If you have lost a loved one in a medical malpractice case or some other kind of incident where another party is responsible for their death, then you may be in a position to file a wrongful death claim. A wrongful death claim is normally filed by the deceased individual’s family members. It can be brought by the personal representative of the estate or any beneficiaries who were directly impacted financially because of their relative’s death.
If you decide to file a wrongful death claim, you need to make that claim within two years of your loved one’s death. If you miss this deadline, it’s unlikely that you’ll be able to file, but your attorney may be able to help depending on the circumstances.
What kinds of damages can you expect in a wrongful death case?

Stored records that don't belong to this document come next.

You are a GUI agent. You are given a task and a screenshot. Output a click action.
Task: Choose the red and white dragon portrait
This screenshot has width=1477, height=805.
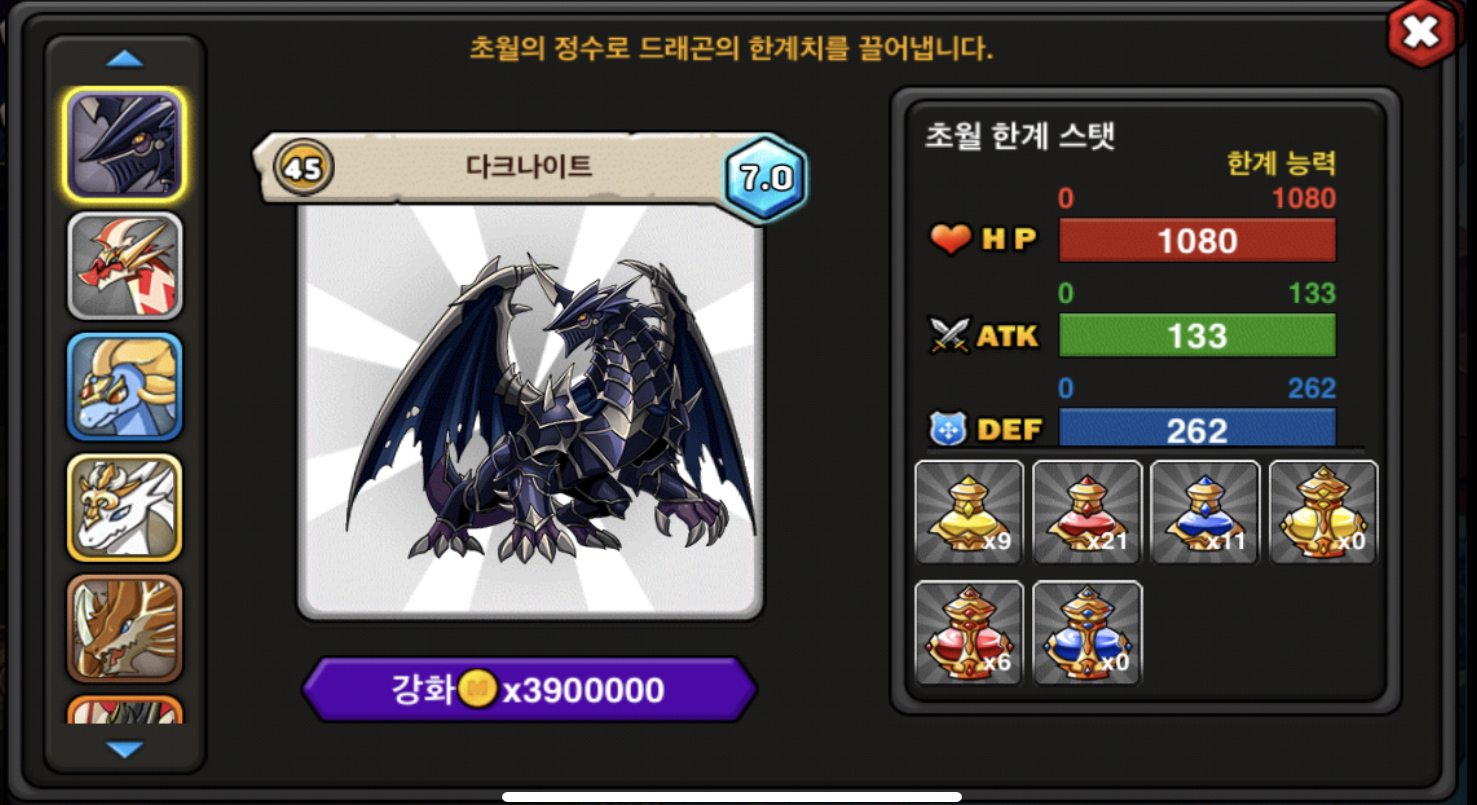pyautogui.click(x=125, y=265)
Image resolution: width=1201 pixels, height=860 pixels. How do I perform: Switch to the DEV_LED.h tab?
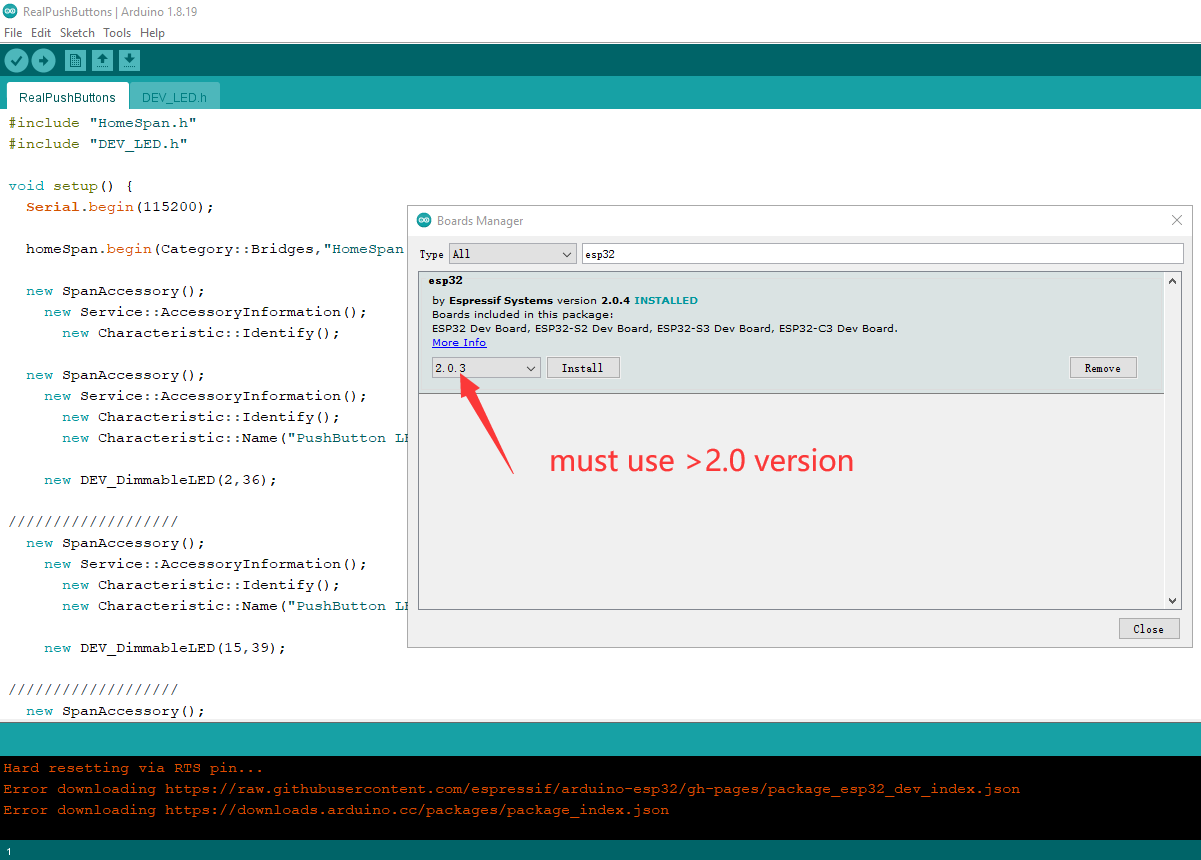(x=174, y=98)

In a wrongful death claim, you can seek damages. Damages compensate the estate and family members who suffered losses as a result of the individual’s death. Some of the losses that may be compensated include:
- Reasonable expenses for medical, burial and funeral costs
- A loss of companionship, guidance, comfort or care
- A loss of income, which is based on the amount of money the deceased may have earned in the future if they had not passed away
- A loss of value of services such as household cleaning, child care and other activities a person in the home would complete
New Jersey is unique in that family members can’t usually recover damages for emotional distress. However, they may file a separate claim for negligent infliction of emotional distress. This separate claim is only possible if a surviving family member was there when the death happened (and therefore suffered emotional distress).
Every case is unique
Every case is unique, so if you are intending to file a wrongful death claim, it’s a good idea to learn more about your state laws first. Filing a claim as soon as possible is a good idea, so you know that you won’t run into problems with the statute of limitations and will have the right to pursue the claim moving forward.